**EXTRACTED TEXT:**
I did not get a lot of feedback for the new format that I introduced last week, but…
None of you unsubscribed from the newsletter after I changed the format last week, so I guess, you liked it.😂
And I am going to continue with this format.
You can jump to the sections that you would like to read.
Also, if you’d like to share a particular story with someone, you can do that by clicking the Share this story button at the end of each story.
So for this week, we have-
How did Copenhagen become a cycling paradise?
People in the Danish capital bike to school and work. The city is overflowing with bikes. But this wasn’t always the case.
In the 1950s, there were more cars than bikes. City planning was focused on having more cars. But then the global oil crisis happened in 1973.
Oil prices went up by 4x. And Denmark was importing 80% of its oil needs. It needed to find a way to reduce that.
Copenhagen started taking measures to preserve gas. Driving was banned on Sundays.
Also, there was an ongoing environmental movement. People wanted to see more bikes than cars. They didn’t want to copy the American mindset.
And this was a perfect opportunity for them.
They pushed more. And the city introduced something new- an annual budget for cycling infrastructure. It was introduced in the 70s.
And it has resulted in 250 miles of bike lanes. There are 17 recently built bike bridges.
The city even has cycle superhighways. Where you can ride without stopping at traffic lights.
What a ride!
Something similar happened in Amsterdam as well. I had written about it 2 editions ago. You can read it here
This startup is converting food waste into food packaging
1 kg of plastic for every 3 kg of fish…That’s the amount of plastic in our oceans right now. Plastic takes years to degrade and till then it sits in some part of nature, which in most cases is the oceans. Every year, 100,000 marine mammals are killed because of plastic. We aren’t even counting the sea birds and other creatures. And this plastic comes from packaging, furniture, building material, toys, and many other sources.
Solving 2 problems…Spanish startup Feltwood wants to replace plastic in all of these industries and many more. It has developed a patented technology to manufacture biodegradable industrial materials using vegetable waste. Vegetable waste is agricultural waste or part of the veggies like lettuce or artichokes that we don’t consume. Feltwood converts this into resistant, useful, and versatile materials for different sectors.
The vegetable waste is 100% biodegradable, recyclable, and compostable and so are the products made out of it.
This puts vegetable waste to good use and prevents it from polluting the environment.
They don’t use any plastic, adhesives, or binders which might harm the planet.
Just like plastic… this can be molded into different shapes and sizes. This allows it to be used in a wide range of products, from toys to furniture. It can be a great replacement for wood too and can be painted, cut, or machined like it. Feltwood can manufacture the final product or they can offer the license of the technology to other manufacturers.

**RECORD EXCERPTS:**
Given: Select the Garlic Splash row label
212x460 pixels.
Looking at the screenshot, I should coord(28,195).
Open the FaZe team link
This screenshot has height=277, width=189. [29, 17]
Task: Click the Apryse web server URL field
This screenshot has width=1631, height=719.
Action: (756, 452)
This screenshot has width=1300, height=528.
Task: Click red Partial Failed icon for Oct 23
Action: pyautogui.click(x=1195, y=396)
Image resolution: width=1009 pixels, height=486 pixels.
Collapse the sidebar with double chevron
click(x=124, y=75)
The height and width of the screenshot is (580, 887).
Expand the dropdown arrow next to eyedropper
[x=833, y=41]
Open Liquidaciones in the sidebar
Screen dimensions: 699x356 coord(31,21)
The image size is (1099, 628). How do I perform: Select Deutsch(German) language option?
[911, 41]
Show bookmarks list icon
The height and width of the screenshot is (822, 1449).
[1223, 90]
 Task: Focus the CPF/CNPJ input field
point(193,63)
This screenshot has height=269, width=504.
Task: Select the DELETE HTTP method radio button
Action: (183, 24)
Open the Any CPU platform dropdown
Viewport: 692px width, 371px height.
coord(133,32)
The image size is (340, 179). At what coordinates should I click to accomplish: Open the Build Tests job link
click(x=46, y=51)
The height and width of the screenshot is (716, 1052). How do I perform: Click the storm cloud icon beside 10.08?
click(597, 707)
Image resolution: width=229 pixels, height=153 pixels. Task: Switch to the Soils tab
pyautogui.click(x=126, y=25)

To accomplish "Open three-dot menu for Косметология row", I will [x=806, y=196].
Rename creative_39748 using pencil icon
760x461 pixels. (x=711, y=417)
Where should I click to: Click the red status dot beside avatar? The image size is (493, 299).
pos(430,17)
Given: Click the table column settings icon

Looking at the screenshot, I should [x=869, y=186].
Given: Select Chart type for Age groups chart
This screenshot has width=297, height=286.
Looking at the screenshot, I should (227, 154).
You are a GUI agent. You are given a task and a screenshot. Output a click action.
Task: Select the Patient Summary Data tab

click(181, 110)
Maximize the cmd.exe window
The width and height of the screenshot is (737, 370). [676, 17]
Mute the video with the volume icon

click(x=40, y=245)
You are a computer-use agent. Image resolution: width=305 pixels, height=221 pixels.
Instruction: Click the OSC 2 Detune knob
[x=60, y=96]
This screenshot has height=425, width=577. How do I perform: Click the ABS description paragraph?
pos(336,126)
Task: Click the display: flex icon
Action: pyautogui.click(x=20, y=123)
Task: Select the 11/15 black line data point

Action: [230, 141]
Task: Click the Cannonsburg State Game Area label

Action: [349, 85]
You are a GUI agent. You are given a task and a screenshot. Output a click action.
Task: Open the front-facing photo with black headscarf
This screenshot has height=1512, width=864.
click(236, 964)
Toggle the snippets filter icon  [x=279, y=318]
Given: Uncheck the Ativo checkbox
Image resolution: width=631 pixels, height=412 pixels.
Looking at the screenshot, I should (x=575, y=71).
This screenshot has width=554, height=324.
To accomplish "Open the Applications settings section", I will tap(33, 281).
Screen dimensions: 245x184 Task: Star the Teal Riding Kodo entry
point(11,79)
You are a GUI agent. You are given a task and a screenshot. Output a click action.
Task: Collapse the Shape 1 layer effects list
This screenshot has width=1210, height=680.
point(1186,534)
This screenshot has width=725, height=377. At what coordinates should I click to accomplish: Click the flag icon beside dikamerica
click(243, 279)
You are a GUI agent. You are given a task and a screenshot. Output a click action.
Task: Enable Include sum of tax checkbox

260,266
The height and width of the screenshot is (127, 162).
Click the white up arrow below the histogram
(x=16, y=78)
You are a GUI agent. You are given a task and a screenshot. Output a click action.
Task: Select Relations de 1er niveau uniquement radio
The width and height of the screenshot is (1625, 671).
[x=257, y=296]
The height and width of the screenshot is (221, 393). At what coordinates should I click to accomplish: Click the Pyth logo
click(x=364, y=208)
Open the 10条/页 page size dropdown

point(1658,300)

**EXERCISE BRIEF:**
Continue the newsletter on Copenhagen cycling and the startup Feltwood, starting after its last sentence. The lines are separate material and are not part of the newsletter.

**RESPONSE AREA:**
This startup is growing real meat for pets but in the labs
The planet and pets are suffering…The main sources of meat in pet foods are chicken, beef, and fish. And we are made to believe that they are good for our pets but studies have shown that these proteins are the leading food allergens in cats and dogs. Also, raising farm animals drives up land and water use, burning fossil fuels, and the use of highly toxic pesticides that can run off from farms into the natural environment.
How bout a mouse cookie?… Because, Meat. wants to replace the existing sources of protein for our pets with meat grown in the lab. Their proprietary technology does not kill any animals to prepare food for pets. For example, to prepare mouse treats for cats, protein cells are extracted from a mouse’s ear by putting it under a mild anesthetic.
The process starts by harvesting cells from an animal.
These cells are then put inside a bioreactor, where they grow and turn into real meat that is animal-free.
The real meat is then made into different animal treats.
The beginning…Before starting Because, Meat. Co-founders Josh and Shannon were volunteering in the same cat shelter in Toronto. And it was there that they bonded over the same problem- how devastating pet food is for the climate, our environment, and the lives of farmed animals. And that’s how Because, Meat. was born.
🙋Trivia of the week
X can be found in many different items that we’re exposed to over the course of a day. X can also be inhaled and ingested with foods or beverages.
While the exact effect of this X is unclear, research indicates that they may lead to increased inflammatory response and toxicity, and disrupt the gut microbiome.
In 2020, scientists detected X in the placentas of healthy women. It’s thought that the particles are probably derived from personal care products, paints, and cosmetics.
Theoretically, X are tiny pieces of Y, usually less than 5 millimeters (0.2 inches) in size.
Can you guess X?
👂What I’ve been listening to?
I have been trying to better understand the concept of Degrowth and listened to 2 separate experts talking about this-
Timothée Parrique, a researcher in ecological economics at Lund University in Sweden.
Matthias Schmelzer, an economic historian, networker, and climate activist.
Thanks for reading today’s edition. Hope you’re leaving it with something new to process.